### [WHAT IS REQUIRED]
Restate the entries word for word, leaving nothing out.

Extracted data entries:
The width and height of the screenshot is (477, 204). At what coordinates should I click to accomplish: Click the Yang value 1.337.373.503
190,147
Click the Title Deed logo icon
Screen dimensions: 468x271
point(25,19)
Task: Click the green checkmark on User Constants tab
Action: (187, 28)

### [EXERCISE RESPONSE]
The width and height of the screenshot is (477, 204). At what coordinates should I click to accomplish: Click the Yang value 1.337.373.503
190,147
Click the Title Deed logo icon
Screen dimensions: 468x271
point(25,19)
Task: Click the green checkmark on User Constants tab
Action: (187, 28)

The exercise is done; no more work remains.